With shorter, colder days and a few more sniffles, warm sunny times may seem like a distant memory – but have you thought about how a lack of sun might affect your vitamin D levels? Research shows that at least 20% of us are deficient in vitamin D. Unfortunately for those of us in the UK, we can’t get enough vitamin D from sunlight alone between October through to March.
Why is it important
Vitamin D is an essential nutrient for many different bodily processes, the key ones are:
1. Immune system: vitamin D supports your immune system to fight infection. Low vitamin D levels can decrease the effectiveness of your immune system, which may be one of the reasons why we tend to pick up bugs in the winter when our vitamin D levels may be lower.
2. Mineral absorption: vitamin D is needed to absorb calcium and phosphate in the gut, which is needed for healthy teeth, bone and muscle. This is especially important if you are pregnant, recently had a child or are breastfeeding.
3. Mental health: vitamin D plays a role in activating the chemical messengers called neurotransmitter, which control how we feel. Ever wonder why you feel much better in the sun?
How much do you need?
· Babies under 1 need 8.5-10 micrograms per day.
· Babies over 1, children and adults (including pregnant and breastfeeding women) need 10,000 micrograms.
How do you make sure you and your family are getting enough?
1. Get out: during April – September aim to expose your skin to direct sunlight for 20-30 minutes (expose your arms too if you can).
2. Food: eat foods containing vitamin D, such as: oily fish (think SMASH: salmon, mackerel, anchovies, sardines, herring), eggs, meat, mushrooms exposed to sunlight, fortified milks (including formulas and non-dairy milk) and cereals. Although, it is tricky to get enough vitamin D through food alone.

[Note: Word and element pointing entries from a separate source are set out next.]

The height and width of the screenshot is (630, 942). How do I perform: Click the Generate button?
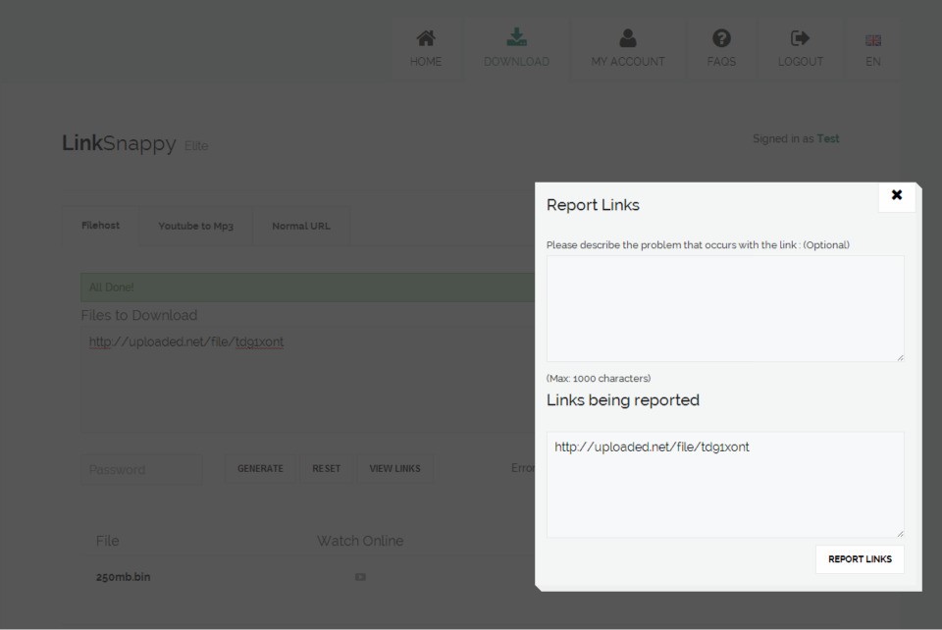[260, 468]
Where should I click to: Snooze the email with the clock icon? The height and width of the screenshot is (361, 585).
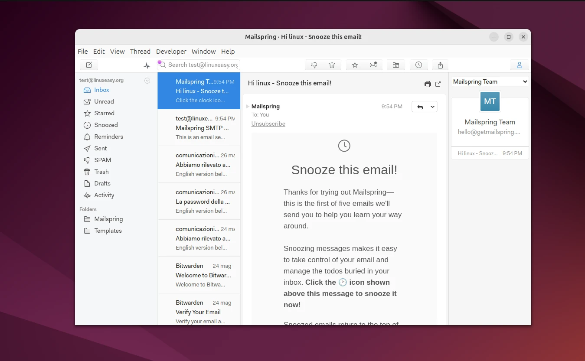418,65

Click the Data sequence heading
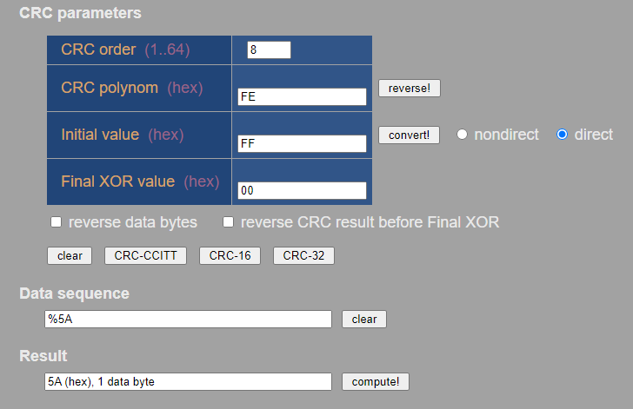point(75,294)

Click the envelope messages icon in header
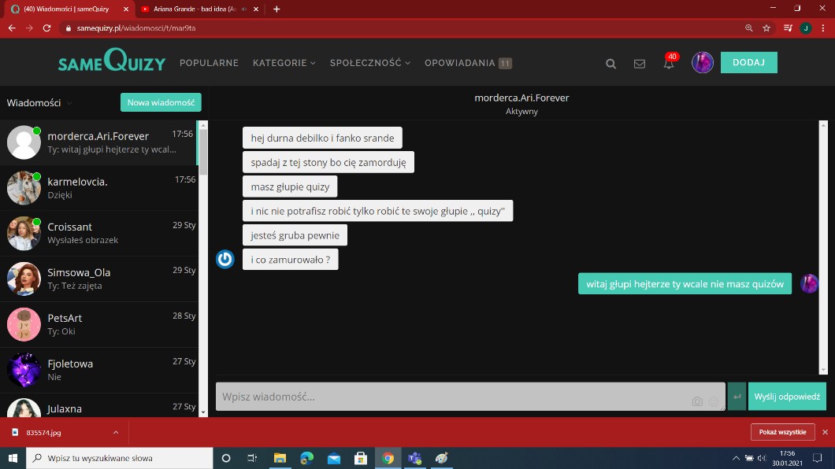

3. Supplements: as it is not possible to get enough vitamin D from food and sunlight (in certain months) the Department of Health recommends:
· Breastfed babies from 0-1 year need 8.5-10 micrograms of vitamin D per day.
· Children aged 1-4 need 10 micrograms per day (if using fortified formula milk, check how much your child is drinking, if less than 500ml, you will need to supplement).
· Pregnant or breastfeeding women need 10 micrograms per day
· During October – March or for people who are not exposed to sufficient daylight (e.g. elderly who are not able to get outside easily or if your skin is covered in sunlight): children and adults need 10 micrograms per day.
· If you are of African, African Caribbean or south Asian descent, you may want to think about supplementing year-round as you may have difficulty producing enough vitamin D.
To help support your and your family’s immune system during the colder months and for bone, dental and muscle health, think about if you are getting enough vitamin D and if you need to supplement. If in doubt, talk to your GP to get your vitamin D levels checked or you can do this through a private test you do at home.